According to the Association for Independent Festivals, 72 of the 204 festivals that have vanished since 2019 did so in 2024.
The recent dearth of festivals is by no means a phenomenon exclusive to the US. In the UK, for instance, 204 such events have “disappeared” since 2019 according to a report from the Association for Independent Festivals (AIF).
The data includes festivals that have “announced a postponement, cancellation or complete closure” in the specified time frame. Of the 204 — the most recent of which the report cites as being Tenterden Folk Festival — 72 folded in 2024, twice the number in 2023, and 96 were “lost to COVID.”
“This has been a devastating period for the UK’s festival organisers,” said AIF CEO John Rostron, according to the report. “Ours is a highly important sector that offers opportunities to artists, audiences, and develops creative skills and volunteering opportunities across all of the UK.”
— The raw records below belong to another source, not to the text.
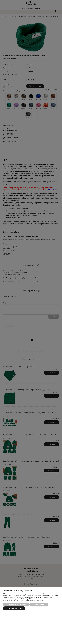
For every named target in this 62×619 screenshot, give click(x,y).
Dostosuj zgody (39, 604)
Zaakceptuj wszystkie (14, 608)
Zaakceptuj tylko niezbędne (16, 604)
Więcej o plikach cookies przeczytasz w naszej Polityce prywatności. (23, 600)
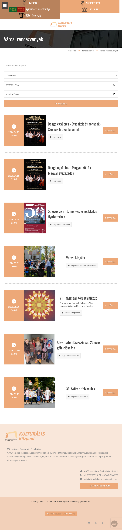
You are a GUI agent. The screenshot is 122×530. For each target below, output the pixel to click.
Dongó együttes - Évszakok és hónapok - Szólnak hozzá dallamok (79, 126)
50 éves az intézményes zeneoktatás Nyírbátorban (74, 214)
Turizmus (89, 9)
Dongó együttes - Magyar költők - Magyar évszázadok (79, 170)
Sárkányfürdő (89, 3)
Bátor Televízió (29, 15)
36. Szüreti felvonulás (71, 389)
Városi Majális (66, 257)
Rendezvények (88, 51)
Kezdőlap (72, 51)
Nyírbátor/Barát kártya (29, 9)
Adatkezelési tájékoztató (61, 514)
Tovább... (110, 130)
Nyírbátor (29, 3)
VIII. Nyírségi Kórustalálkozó (76, 298)
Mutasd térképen (99, 486)
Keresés (61, 104)
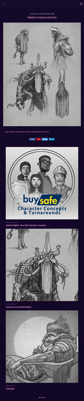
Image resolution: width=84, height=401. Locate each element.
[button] (42, 398)
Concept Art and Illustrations (42, 14)
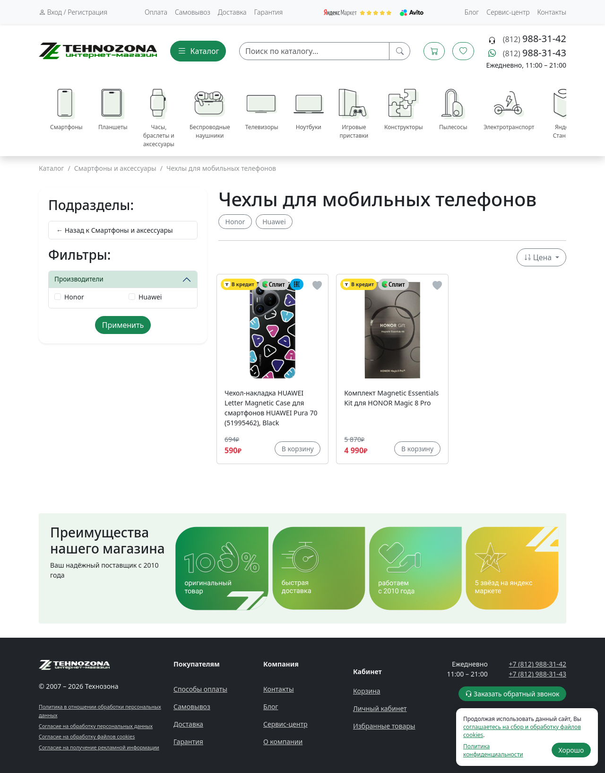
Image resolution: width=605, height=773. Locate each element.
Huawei (150, 296)
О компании (282, 741)
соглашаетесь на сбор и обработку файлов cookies (522, 731)
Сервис (507, 12)
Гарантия (268, 12)
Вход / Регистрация (73, 12)
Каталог (51, 168)
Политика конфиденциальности (493, 750)
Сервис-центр (285, 724)
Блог (472, 12)
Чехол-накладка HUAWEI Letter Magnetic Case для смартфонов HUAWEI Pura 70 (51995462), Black (271, 407)
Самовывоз (192, 12)
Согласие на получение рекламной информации (99, 747)
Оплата (156, 12)
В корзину (298, 448)
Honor (74, 296)
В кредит (239, 284)
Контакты (551, 12)
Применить (123, 325)
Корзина (366, 690)
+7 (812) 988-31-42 (537, 663)
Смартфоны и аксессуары (115, 168)
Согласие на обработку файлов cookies (87, 736)
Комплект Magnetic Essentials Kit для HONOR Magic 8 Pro (391, 397)
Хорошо (571, 750)
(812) (534, 39)
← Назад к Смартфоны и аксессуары (114, 230)
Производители (79, 278)
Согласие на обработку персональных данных (96, 725)
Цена (539, 257)
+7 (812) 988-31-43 (537, 673)
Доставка (232, 12)
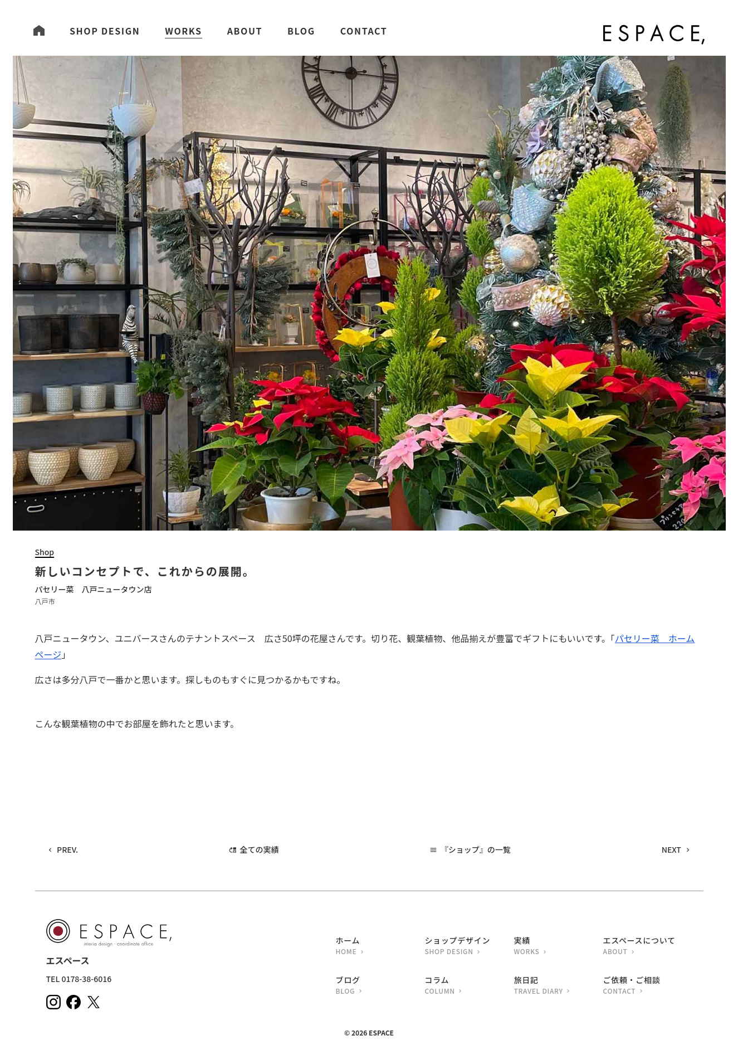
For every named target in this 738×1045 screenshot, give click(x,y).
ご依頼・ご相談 (647, 986)
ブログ (380, 986)
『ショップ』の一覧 (476, 849)
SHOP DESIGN (105, 30)
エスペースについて (647, 947)
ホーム (380, 947)
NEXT (671, 849)
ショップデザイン (469, 947)
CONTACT (364, 30)
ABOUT (244, 30)
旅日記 (558, 986)
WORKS (183, 30)
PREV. (67, 849)
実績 (558, 947)
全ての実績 (259, 849)
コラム (469, 986)
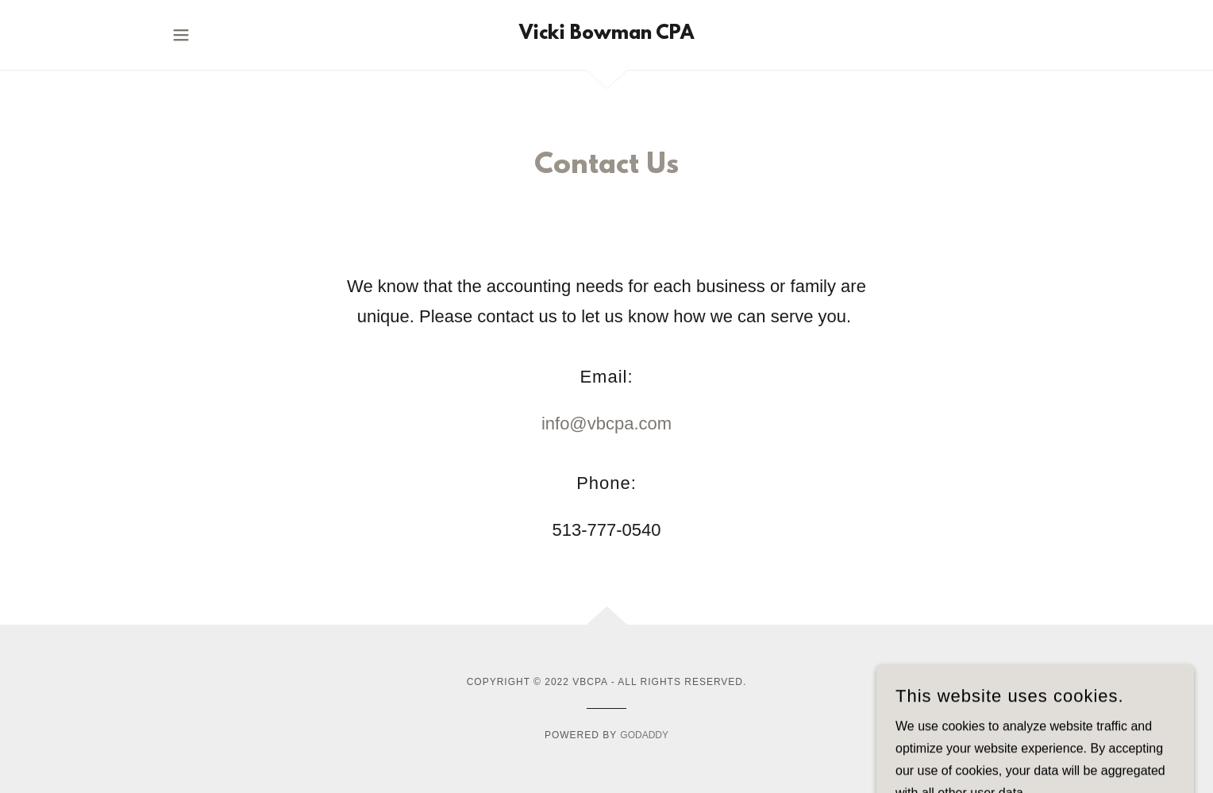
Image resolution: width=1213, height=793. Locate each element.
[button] (181, 35)
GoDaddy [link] (644, 735)
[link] (606, 34)
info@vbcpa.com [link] (606, 423)
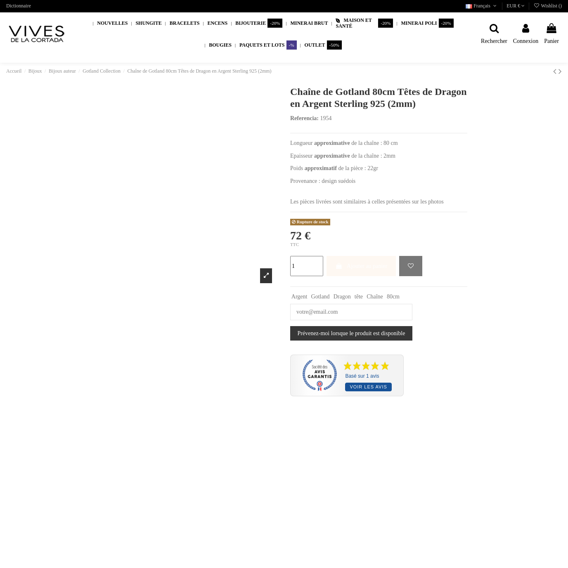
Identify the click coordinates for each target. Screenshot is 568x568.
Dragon (342, 296)
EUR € (515, 6)
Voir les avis (368, 386)
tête (359, 296)
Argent (299, 296)
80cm (393, 296)
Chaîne (375, 296)
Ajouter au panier (361, 266)
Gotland (320, 296)
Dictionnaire (18, 6)
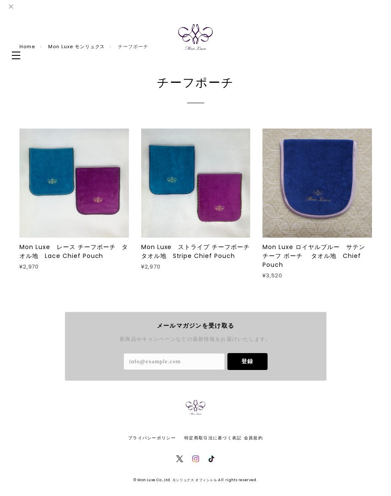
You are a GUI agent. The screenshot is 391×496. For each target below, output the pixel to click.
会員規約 (253, 438)
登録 (247, 361)
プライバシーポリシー (152, 438)
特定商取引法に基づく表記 (212, 438)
He continued: “The festival sector generates significant revenue in and around local economies as well as to the Treasury every year. We have campaigned tirelessly for targeted, temporary government intervention which, evidence shows, would have saved most of the independent events that have fallen in 2024.”
Specifically, the AIF has called for the UK government to temporarily lower the value-added tax on festivals from 20% to 5%. It argues that such a measure “would have saved most of the events” that vanished in 2024, claiming that “urgent intervention from Government has not yet materialised.”
Stateside, electronic music gatherings like Imagine Music Festival, Sunset Music Festival, and Envision Festival have announced cancellations in 2024 alone. As with their UK counterparts, these events’ organizers typically cite rising costs and tepid spending patterns among today’s 18-24 demographic as having contributed to their decisions.